It’s more than that though. Once the list is sorted, the next time you come back to it, the list is still more or less in the right priority. So the work for prioritization becomes easier.
That doesn't seem the case in projects I worked with. In my case, there were more features than engineers and some features were more important than others, so the list made sense. Obviously, it's not set in stone. Features can sometimes jump queue, be completely dropped, or more important features can show up. But I don't think I was ever in a position when a broad list of tasks for the quarter didn't make sense.

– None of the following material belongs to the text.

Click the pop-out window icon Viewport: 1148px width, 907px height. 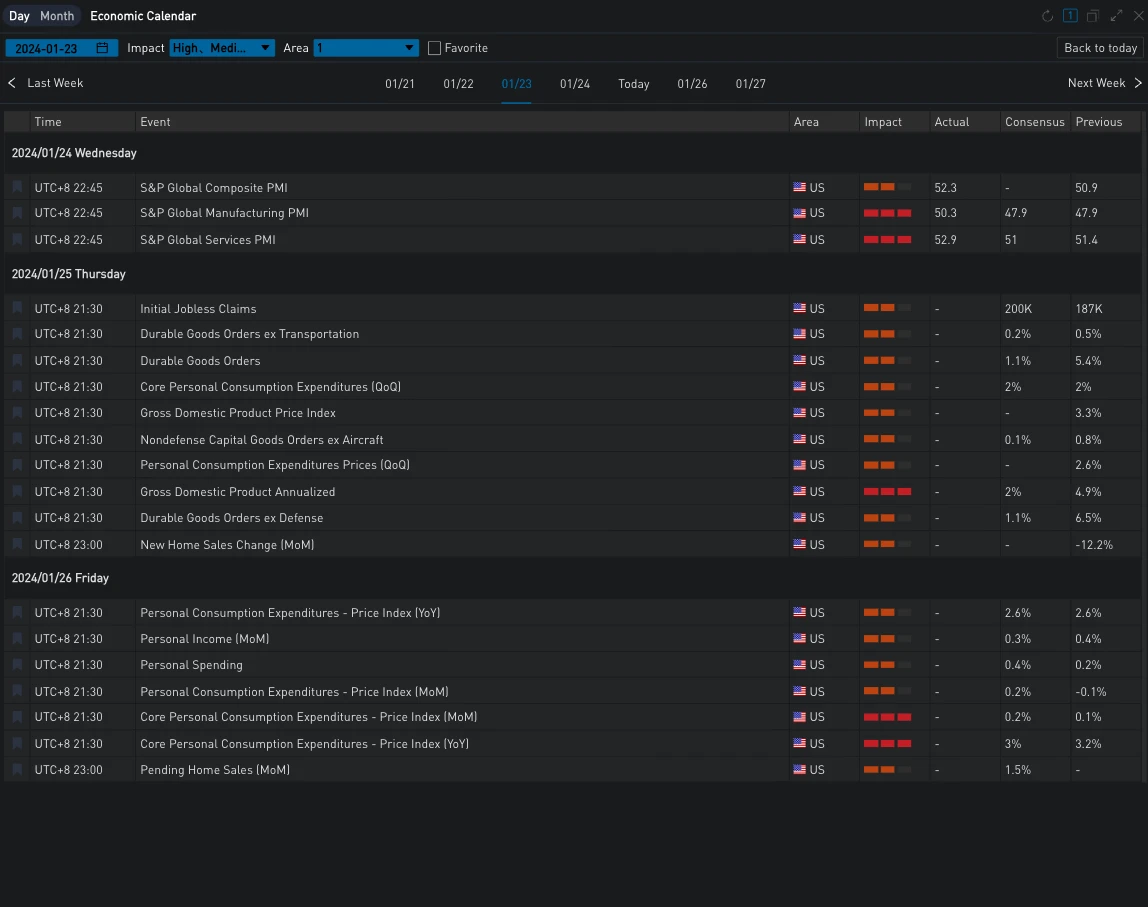click(1093, 16)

Features are emergent out of solving the business needs. If you see a business opportunity in toasting bread, it wouldn't make sense to have an outstanding issue that says "Affix fireplace to the bottom of the apparatus". Instead, knowing your business goal, you start to think about how bread should be toasted and when you come to the revelation that an electric coil is the most efficient method to solve your problem, you finish adding it to the product and then revisit what your next business need is in the context of what now exists and what you have learned in the meantime.
Issues only come into play when your understanding is wrong, to serve as a reminder to revisit your assumptions. New features don't fit. If you are spending so much time finding features to develop faster than you can develop them, your human resource allocation is flawed.
It all depends on the business and business model. For instance, I worked in a classroom app. We had a few goals per quarter but let's just see a couple. For instance, one goal at a certain point was to create all these new lesson types. However, some were clearly more important than others (the ones which were used in almost every lesson was more important than one that's used in a couple. For bigger lesson types there may be more than one issue. For instance, being able to select a single option in a multiple choice lesson can be done before the feature to allow multiple selection and things like that.
Another goal that would frequently appear is paying tech debt. Some changes are also more important than other in that track.
All this work has business value and may be part of the BAU of a established business. I think you're describing a business in a very primordial state. Although, even in startups I've created having a list of things we wanted to do was helpful. We saw our competition we wanted to do better, but we also need to catch up. Lots of things are just obvious and not all the work one does is revolutionary. I don't disagree that changes do occur, though.
Almost certainly what you can fix and release in an hour has higher priority than something that is going to take a month, for example.
I have had quite a bit of success in having the technical teams assess the length of time a fix or a feature takes to do, but letting the stakeholders determine the relative priority.
I have seen requests and suggestions go from completely critical when requested, but when estimated at a couple of work then broken down into multiple much easier and clearer tasks when the stakeholders are included in the prioritisation discussion.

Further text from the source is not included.